Brano da leggere:
Opere abusive spacciate per riparazione dei danni del ciclone Harry: sequestrato porticciolo
Un intervento di messa in sicurezza che, nei fatti, si stava trasformando in un’opera abusiva non autorizzata. È quanto accertato dal personale della Capitaneria di Porto di Augusta durante un’ispezione ambientale e demaniale effettuata lo scorso 30 marzo presso il porticciolo diportistico lungo il litorale nord del compartimento marittimo.
L’infrastruttura era stata danneggiata dalle mareggiate invernali e dal passaggio del ciclone Harry, eventi che ne avevano compromesso l’agibilità. Per far fronte ai danni, l’Ufficio Regionale competente aveva rilasciato un’autorizzazione ai sensi dell’art. 30 del Codice della Navigazione, limitata esclusivamente allo spostamento dei massi dalla zona del frangiflutti all’area in concessione.
Al momento del controllo, tuttavia, i militari hanno riscontrato una situazione difforme dalle prescrizioni: l’ingresso del porticciolo sarebbe,infatti, stato sbarrato con un terrapieno realizzato tramite mezzi meccanici. Contestualmente, è stata individuata una motopompa in funzione che svuotava l’acqua dall’interno della darsena per riversarla in mare aperto, operazione necessaria a permettere al mezzo meccanico di lavorare direttamente sul fondale.
Tali lavorazioni sono risultate prive della necessaria autorizzazione della struttura regionale “Territorio e Ambiente”. Scattata la denuncia e la procedura per le violazioni prevista dal Codice della Navigazione — in merito all’esecuzione di nuove opere e innovazioni abusive sul demanio — e dal Codice dei Beni Culturali e del Paesaggio, per aver effettuato interventi su aree sottoposte a vincolo paesaggistico in assenza di autorizzazione.Il porticciolo è stato posto sotto sequestro.

Dati registrati:
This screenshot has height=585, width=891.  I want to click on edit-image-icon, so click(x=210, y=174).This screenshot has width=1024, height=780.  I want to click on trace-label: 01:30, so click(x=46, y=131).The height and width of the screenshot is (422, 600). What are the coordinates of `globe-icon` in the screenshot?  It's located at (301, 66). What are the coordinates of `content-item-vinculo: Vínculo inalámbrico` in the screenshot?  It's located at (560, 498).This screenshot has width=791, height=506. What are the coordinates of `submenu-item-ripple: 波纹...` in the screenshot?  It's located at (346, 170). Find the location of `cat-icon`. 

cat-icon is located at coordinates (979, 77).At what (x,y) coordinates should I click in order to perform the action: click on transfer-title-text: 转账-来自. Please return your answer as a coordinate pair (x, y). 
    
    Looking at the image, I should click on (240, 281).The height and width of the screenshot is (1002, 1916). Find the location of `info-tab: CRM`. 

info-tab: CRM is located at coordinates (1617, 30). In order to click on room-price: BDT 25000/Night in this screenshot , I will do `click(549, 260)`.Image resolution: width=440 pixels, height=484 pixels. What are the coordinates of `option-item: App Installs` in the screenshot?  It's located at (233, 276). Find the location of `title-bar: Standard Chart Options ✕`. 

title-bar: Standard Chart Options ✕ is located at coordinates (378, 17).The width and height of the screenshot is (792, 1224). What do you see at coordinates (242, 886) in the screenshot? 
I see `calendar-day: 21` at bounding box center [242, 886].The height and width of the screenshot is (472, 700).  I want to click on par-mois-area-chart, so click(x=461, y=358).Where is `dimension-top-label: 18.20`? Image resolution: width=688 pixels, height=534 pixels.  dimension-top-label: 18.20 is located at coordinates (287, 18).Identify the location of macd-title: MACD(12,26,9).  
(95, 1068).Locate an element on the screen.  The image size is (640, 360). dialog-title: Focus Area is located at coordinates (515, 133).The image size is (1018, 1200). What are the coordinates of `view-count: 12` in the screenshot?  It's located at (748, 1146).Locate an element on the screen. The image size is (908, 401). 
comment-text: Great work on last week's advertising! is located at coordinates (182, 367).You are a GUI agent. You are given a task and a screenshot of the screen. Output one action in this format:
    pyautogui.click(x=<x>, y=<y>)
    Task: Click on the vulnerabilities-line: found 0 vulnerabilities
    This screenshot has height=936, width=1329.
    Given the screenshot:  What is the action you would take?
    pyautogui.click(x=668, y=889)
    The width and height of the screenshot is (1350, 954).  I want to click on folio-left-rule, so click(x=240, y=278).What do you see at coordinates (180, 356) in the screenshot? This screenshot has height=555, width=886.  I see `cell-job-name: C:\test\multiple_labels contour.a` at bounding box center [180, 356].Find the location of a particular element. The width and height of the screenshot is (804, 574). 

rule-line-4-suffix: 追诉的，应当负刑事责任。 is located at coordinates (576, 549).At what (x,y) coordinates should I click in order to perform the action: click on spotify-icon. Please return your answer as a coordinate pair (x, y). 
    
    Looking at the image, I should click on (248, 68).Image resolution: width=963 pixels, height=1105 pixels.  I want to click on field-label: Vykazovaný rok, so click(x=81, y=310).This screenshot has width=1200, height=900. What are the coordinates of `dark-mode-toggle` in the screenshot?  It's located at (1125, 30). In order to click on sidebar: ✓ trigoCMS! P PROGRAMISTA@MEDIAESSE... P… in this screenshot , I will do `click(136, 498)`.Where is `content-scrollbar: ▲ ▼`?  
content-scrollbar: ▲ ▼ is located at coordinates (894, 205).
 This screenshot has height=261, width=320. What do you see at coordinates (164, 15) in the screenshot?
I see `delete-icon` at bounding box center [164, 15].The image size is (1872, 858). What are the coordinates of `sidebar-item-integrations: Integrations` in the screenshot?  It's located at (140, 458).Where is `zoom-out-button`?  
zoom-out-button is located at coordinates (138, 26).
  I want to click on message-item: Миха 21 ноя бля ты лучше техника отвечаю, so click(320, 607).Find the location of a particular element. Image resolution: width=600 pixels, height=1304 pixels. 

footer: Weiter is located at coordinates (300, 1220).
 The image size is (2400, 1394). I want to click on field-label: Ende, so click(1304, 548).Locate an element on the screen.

Esercizio:
Riporta parola per parola il tratto dell'articolo sul porticciolo sequestrato che si apre con le parole contenenti "L’infrastruttura era stata" e si chiude con "direttamente sul fondale.".

Soluzione:
L’infrastruttura era stata danneggiata dalle mareggiate invernali e dal passaggio del ciclone Harry, eventi che ne avevano compromesso l’agibilità. Per far fronte ai danni, l’Ufficio Regionale competente aveva rilasciato un’autorizzazione ai sensi dell’art. 30 del Codice della Navigazione, limitata esclusivamente allo spostamento dei massi dalla zona del frangiflutti all’area in concessione.
Al momento del controllo, tuttavia, i militari hanno riscontrato una situazione difforme dalle prescrizioni: l’ingresso del porticciolo sarebbe,infatti, stato sbarrato con un terrapieno realizzato tramite mezzi meccanici. Contestualmente, è stata individuata una motopompa in funzione che svuotava l’acqua dall’interno della darsena per riversarla in mare aperto, operazione necessaria a permettere al mezzo meccanico di lavorare direttamente sul fondale.